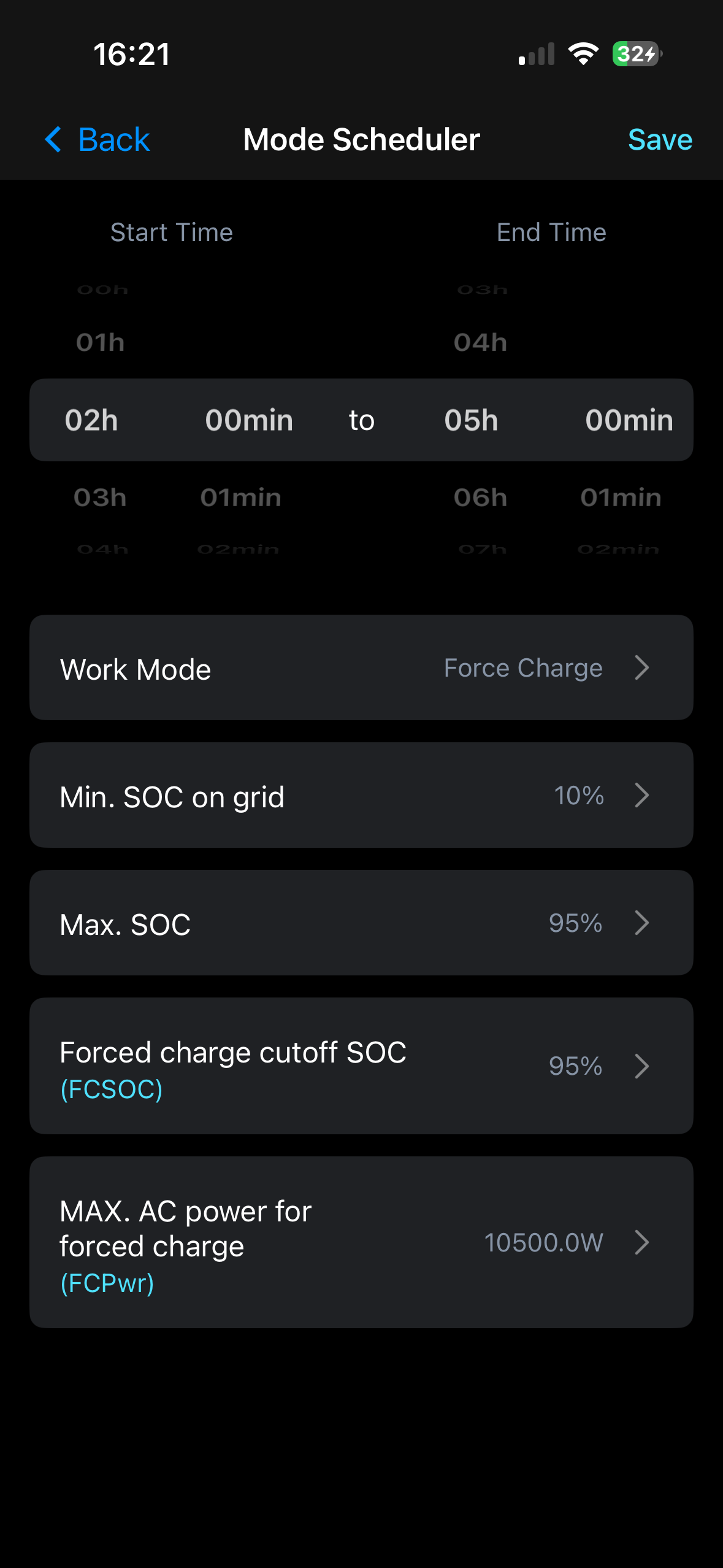
Task: Tap the cellular signal bars icon
Action: [x=537, y=54]
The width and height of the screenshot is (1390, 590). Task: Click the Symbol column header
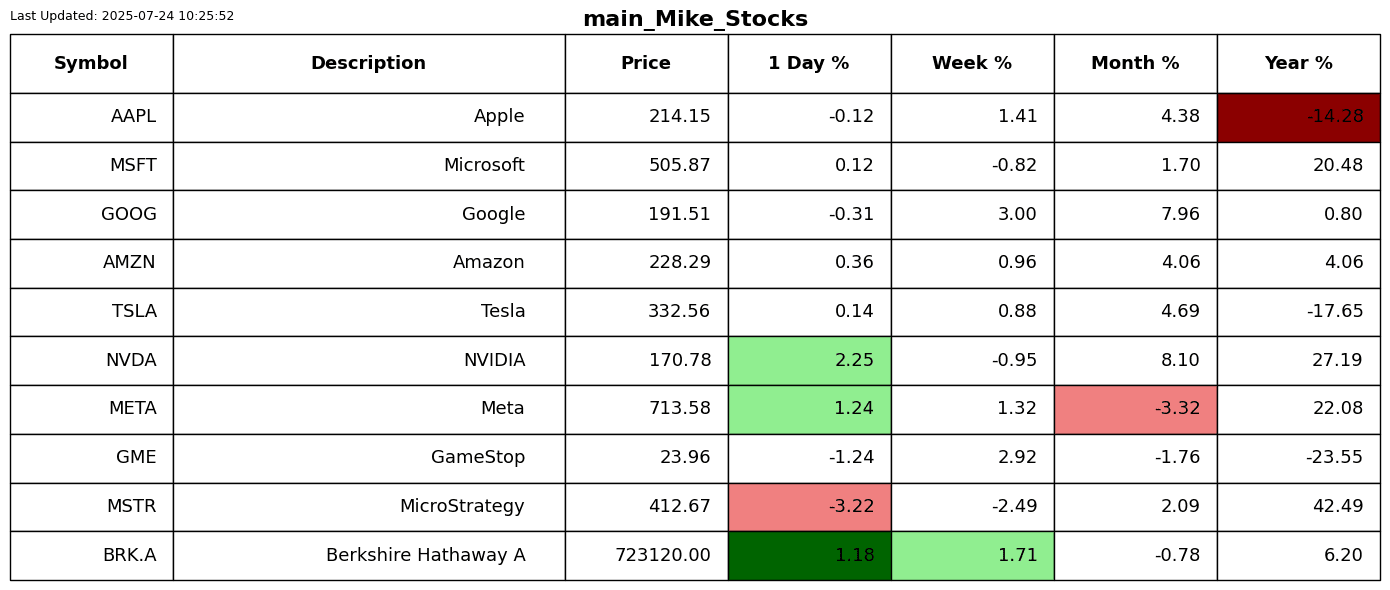click(91, 64)
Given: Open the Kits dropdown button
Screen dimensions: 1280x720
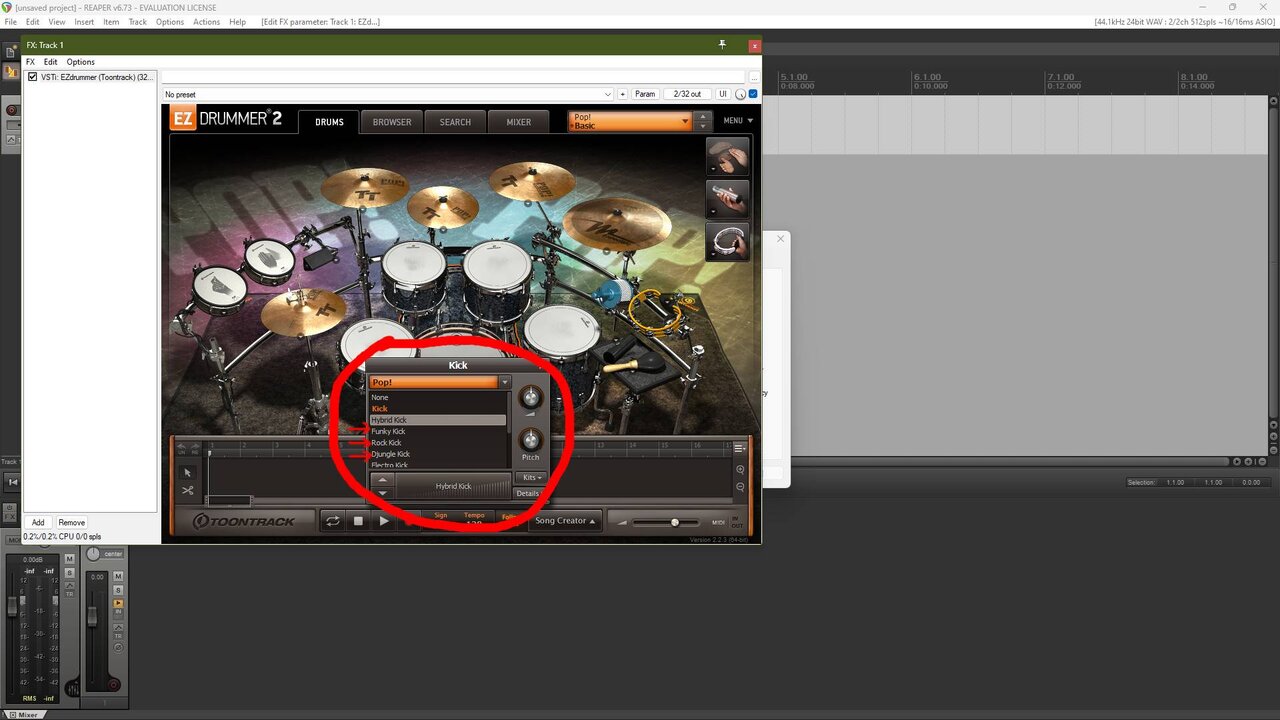Looking at the screenshot, I should coord(531,477).
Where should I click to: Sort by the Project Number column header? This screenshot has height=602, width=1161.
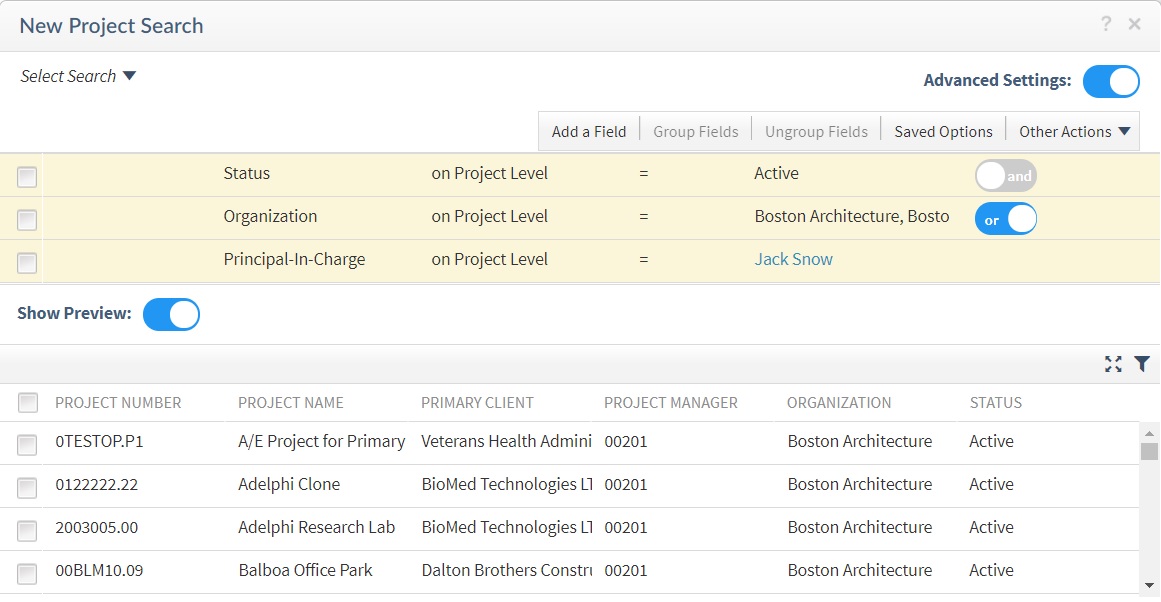[118, 403]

### BRIEF
Pictures aside, reproduce exactly the lines from the one containing "Given: Open the Kits dropdown button" to the end of the listing above, both ends included.

### REPLY TO THE TASK
Given: Open the Kits dropdown button
Screen dimensions: 1280x720
Looking at the screenshot, I should coord(531,477).
Where should I click to: Sort by the Project Number column header? This screenshot has height=602, width=1161.
[118, 403]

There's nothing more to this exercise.